**Exercise objective**
Put each line from the line with "1456x819 pixels. Task: Click" to the line with "point(868,603)", both included, into a JSON list of strings, one string per line and no blank lines.

**Data for processing**

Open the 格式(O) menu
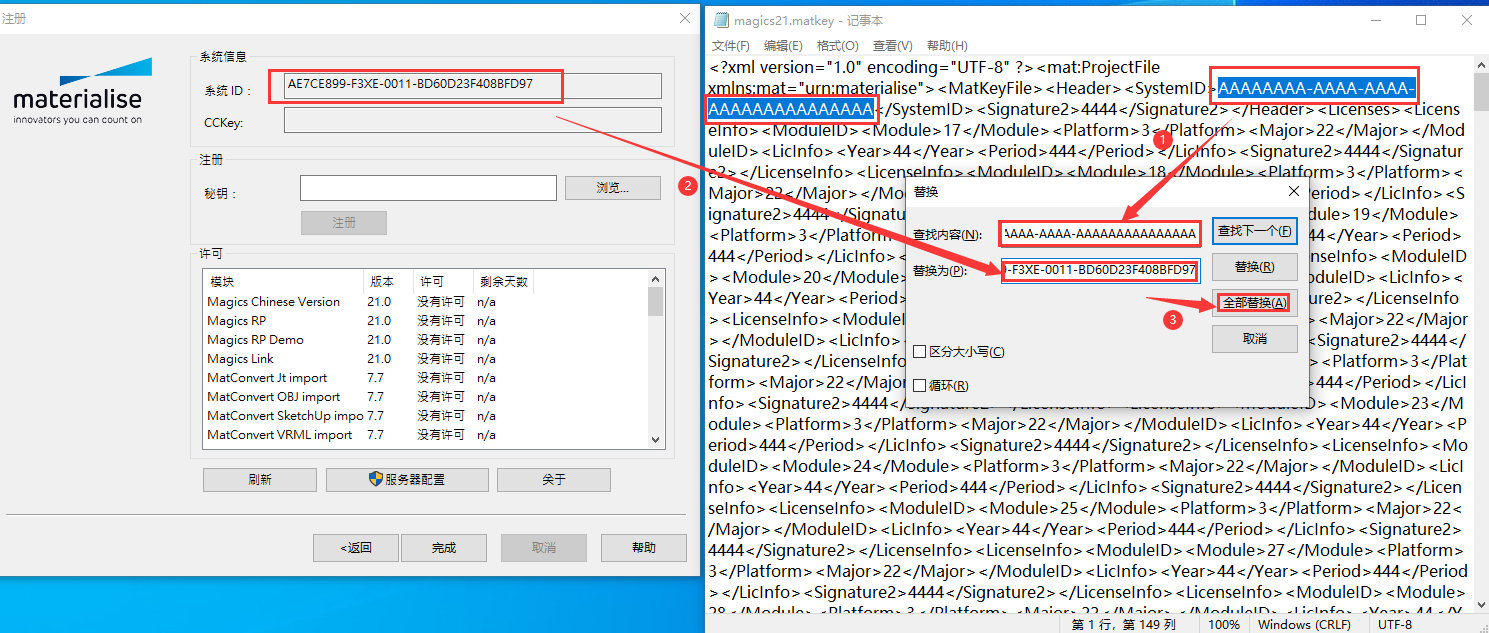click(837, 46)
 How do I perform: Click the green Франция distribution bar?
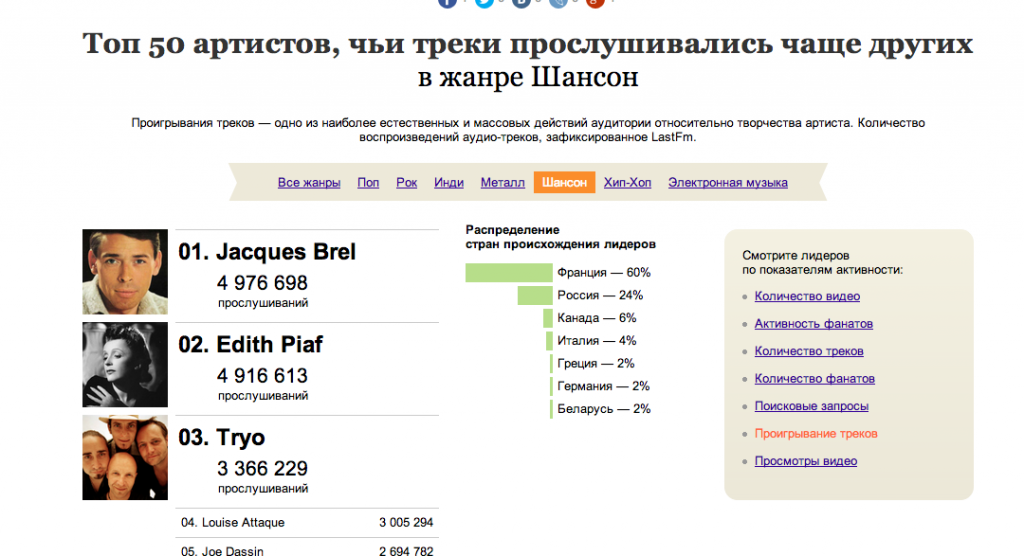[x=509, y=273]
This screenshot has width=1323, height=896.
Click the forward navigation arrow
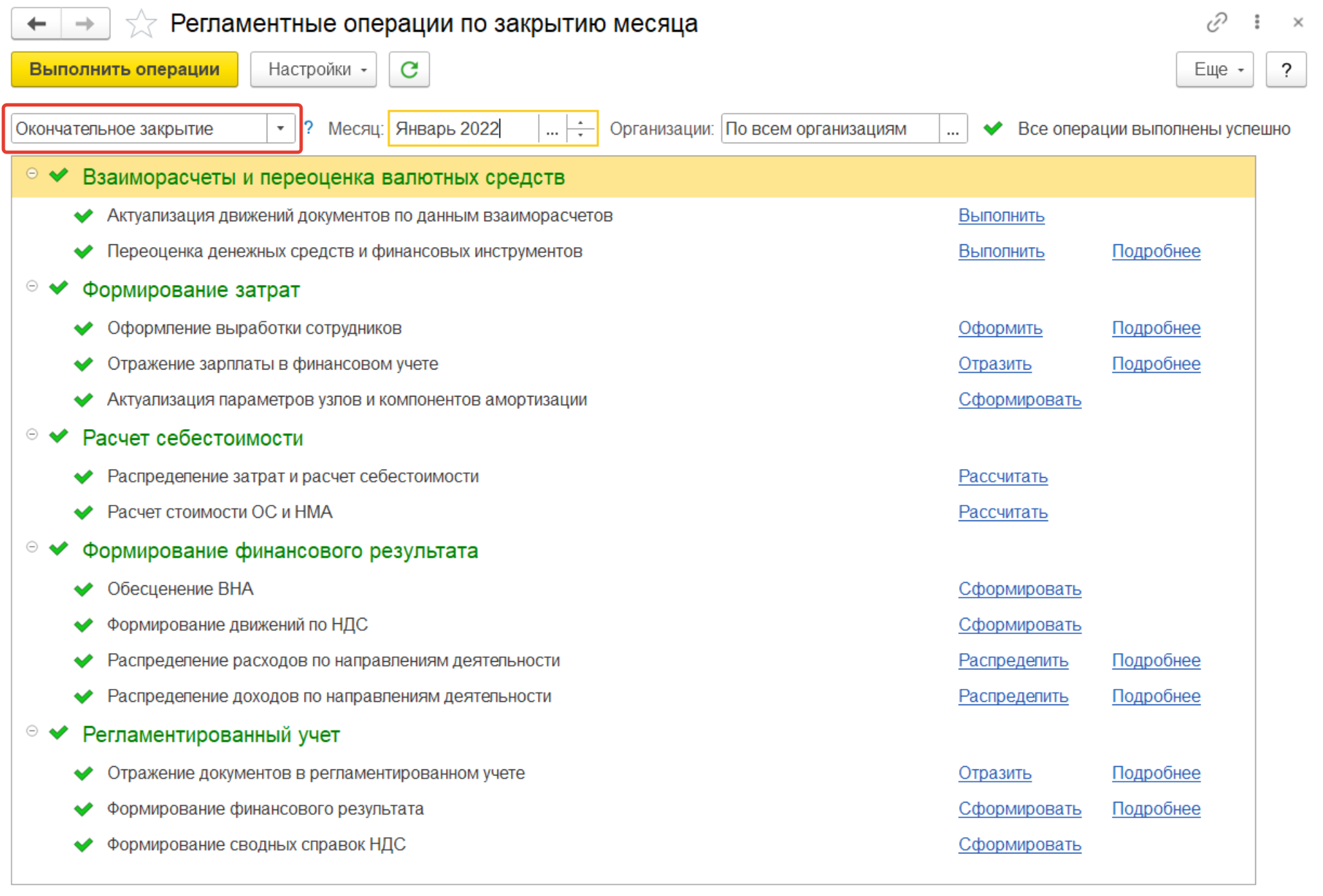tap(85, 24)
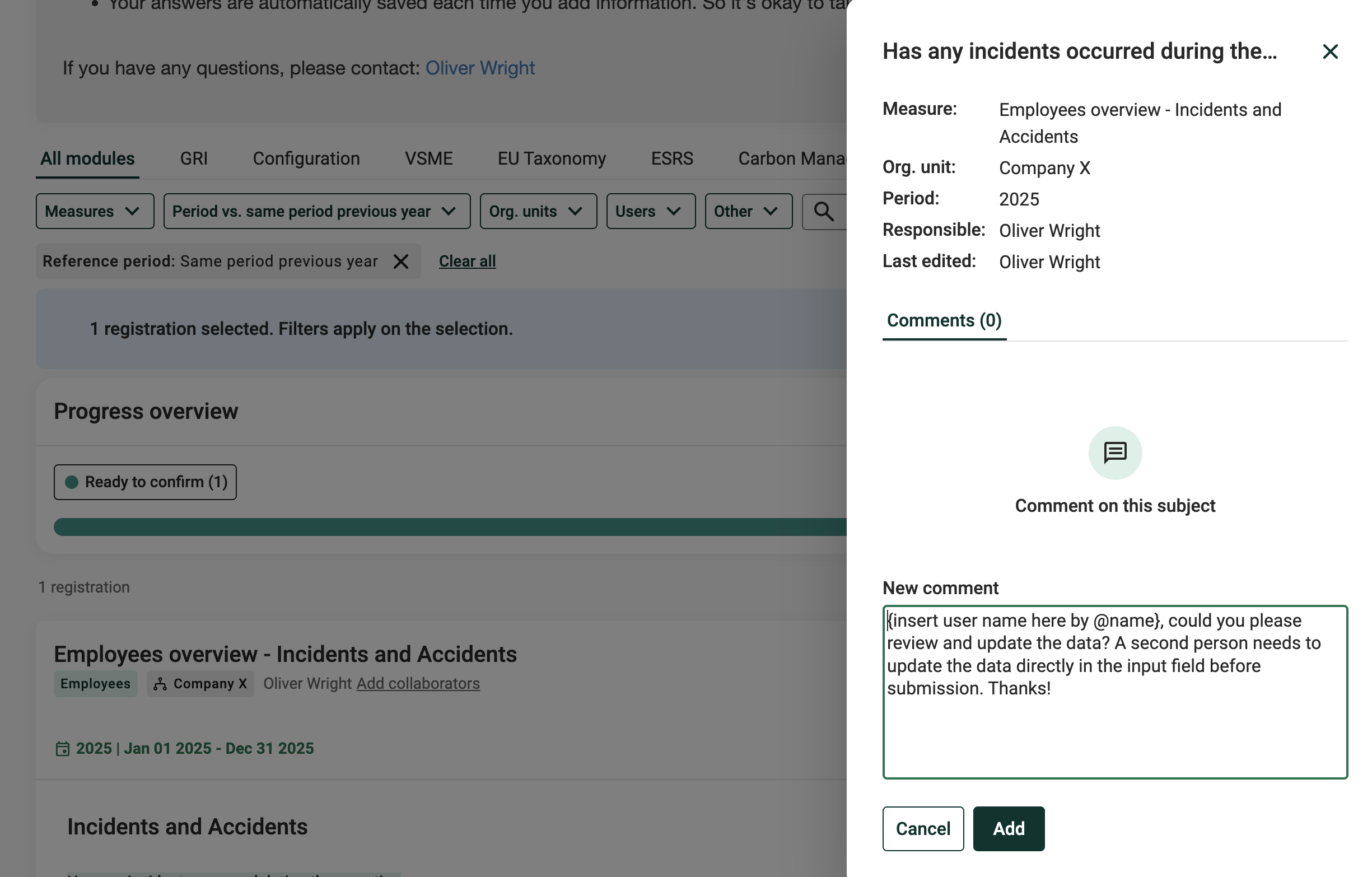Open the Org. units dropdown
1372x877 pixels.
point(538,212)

...

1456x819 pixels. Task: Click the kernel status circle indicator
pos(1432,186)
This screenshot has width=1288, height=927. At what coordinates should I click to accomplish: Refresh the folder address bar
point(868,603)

**Response to the task**
[
  "1456x819 pixels. Task: Click the kernel status circle indicator",
  "pos(1432,186)",
  "This screenshot has width=1288, height=927. At what coordinates should I click to accomplish: Refresh the folder address bar",
  "point(868,603)"
]